DESCRIPTION OF THE TASK. Return all the data exactly, keeping the pictures out.

EXERCISE DATA.
BEGIN
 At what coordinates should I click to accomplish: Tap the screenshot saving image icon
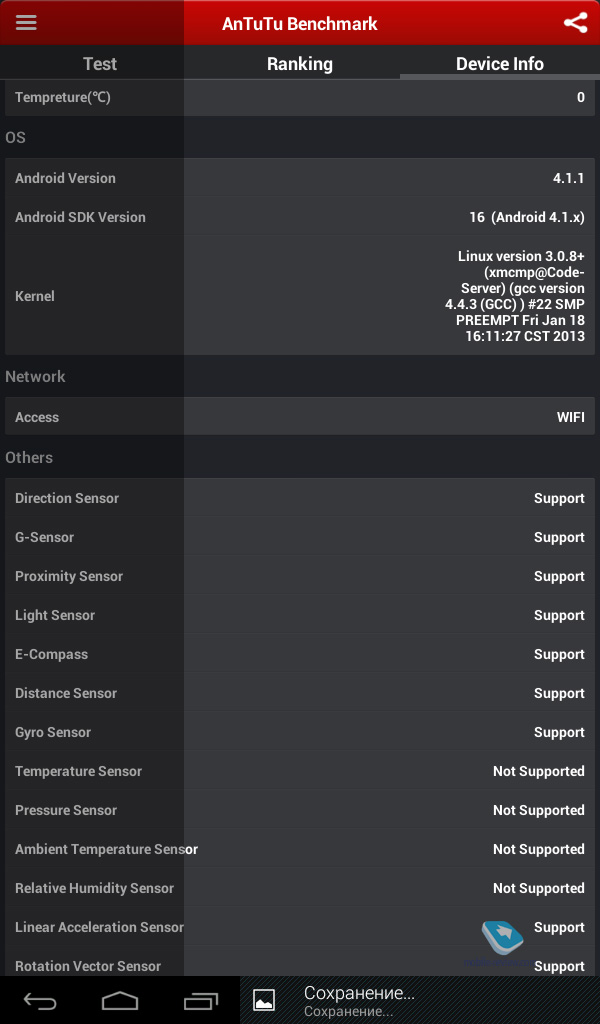pyautogui.click(x=264, y=1000)
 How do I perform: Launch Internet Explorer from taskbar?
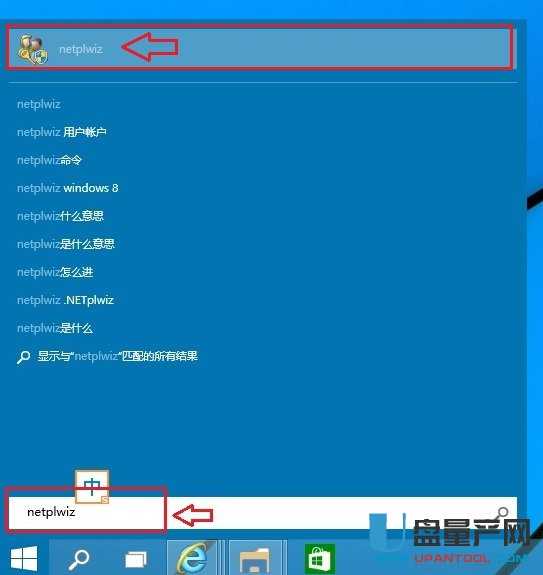pos(192,558)

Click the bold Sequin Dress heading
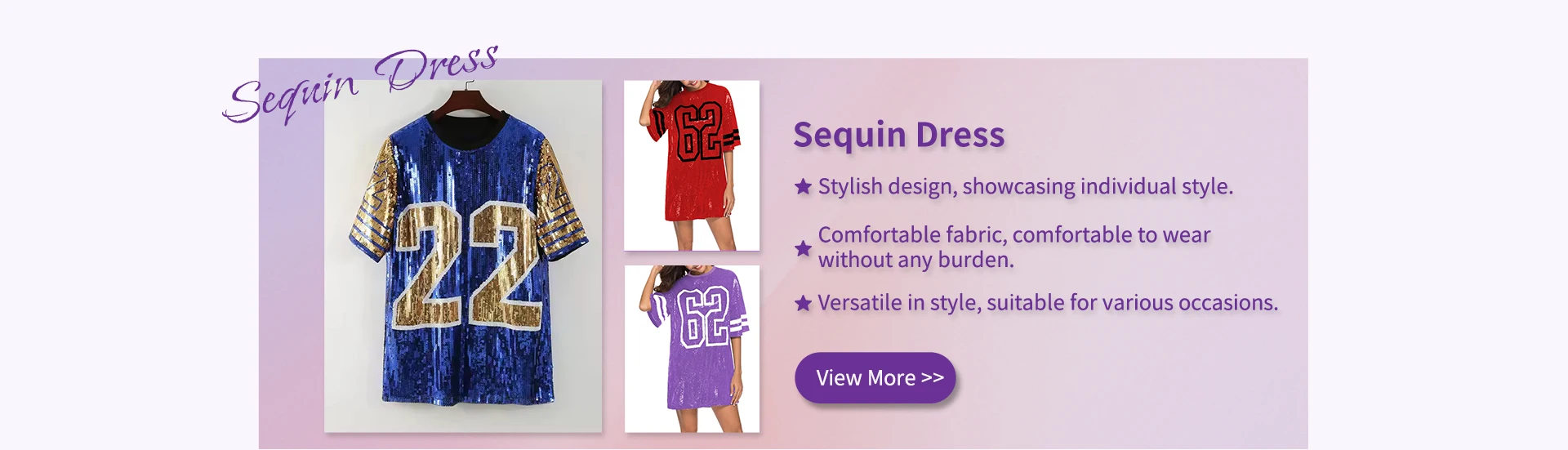[899, 135]
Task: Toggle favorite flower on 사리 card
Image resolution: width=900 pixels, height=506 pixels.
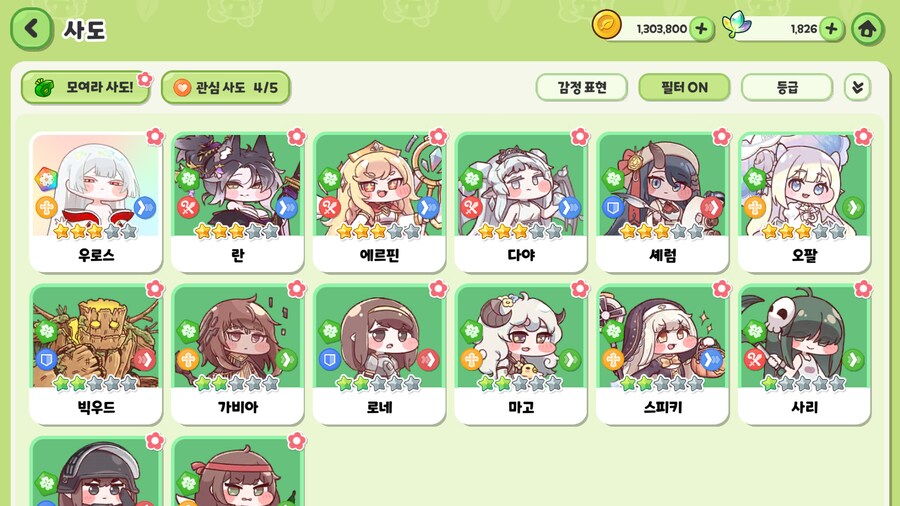Action: pos(863,289)
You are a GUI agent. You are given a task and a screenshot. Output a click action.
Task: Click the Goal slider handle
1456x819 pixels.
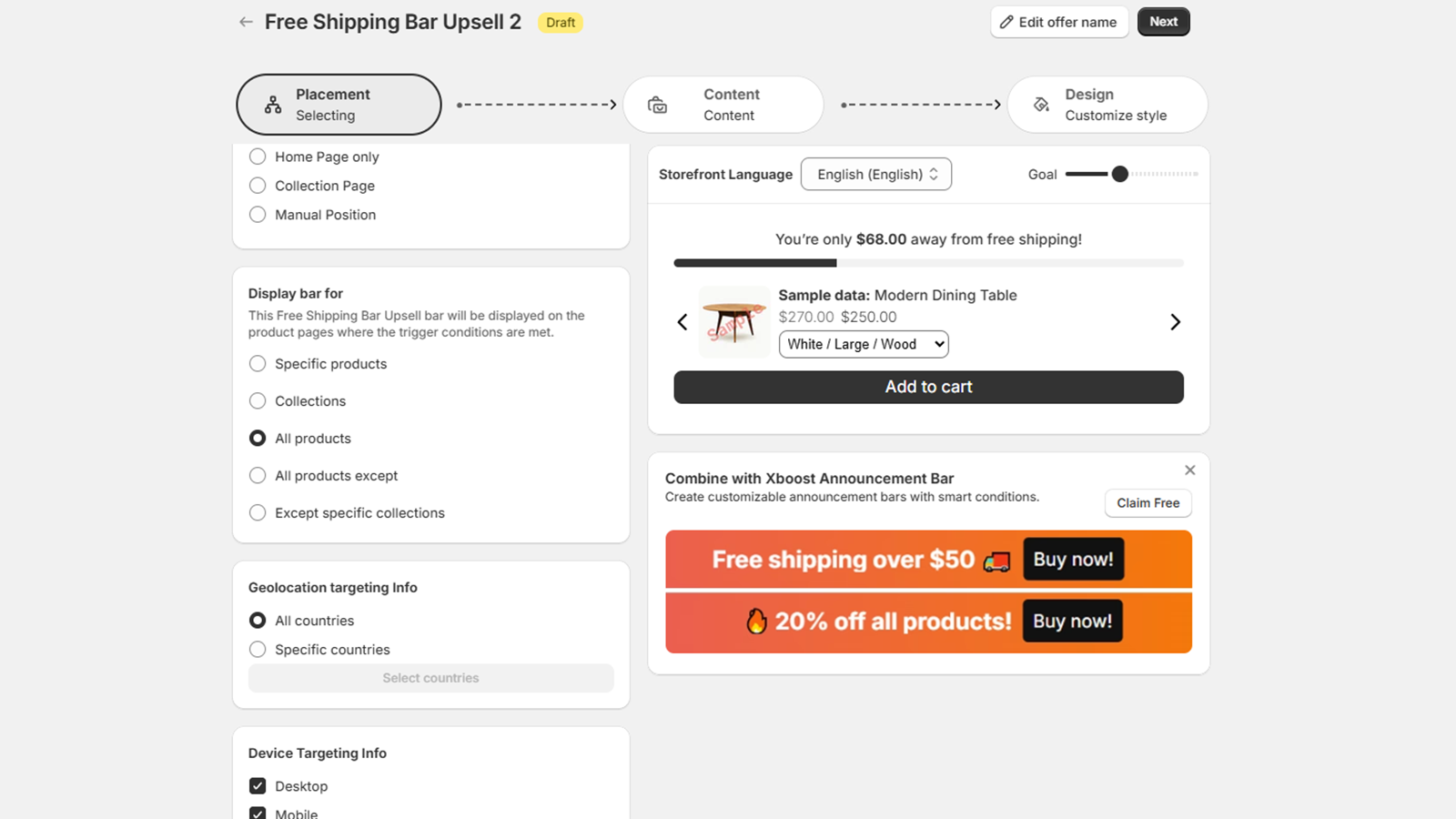(x=1120, y=174)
END
FINISHED TASK.
 At what coordinates should I click to accomplish: Tap the screenshot saving image icon
pyautogui.click(x=264, y=1000)
 How do I perform: Launch Internet Explorer from taskbar?
pos(192,558)

Click the bold Sequin Dress heading
[899, 135]
Task: Toggle favorite flower on 사리 card
Image resolution: width=900 pixels, height=506 pixels.
Action: pos(863,289)
You are a GUI agent. You are given a task and a screenshot. Output a click action.
Task: Click the Goal slider handle
1456x819 pixels.
(x=1120, y=174)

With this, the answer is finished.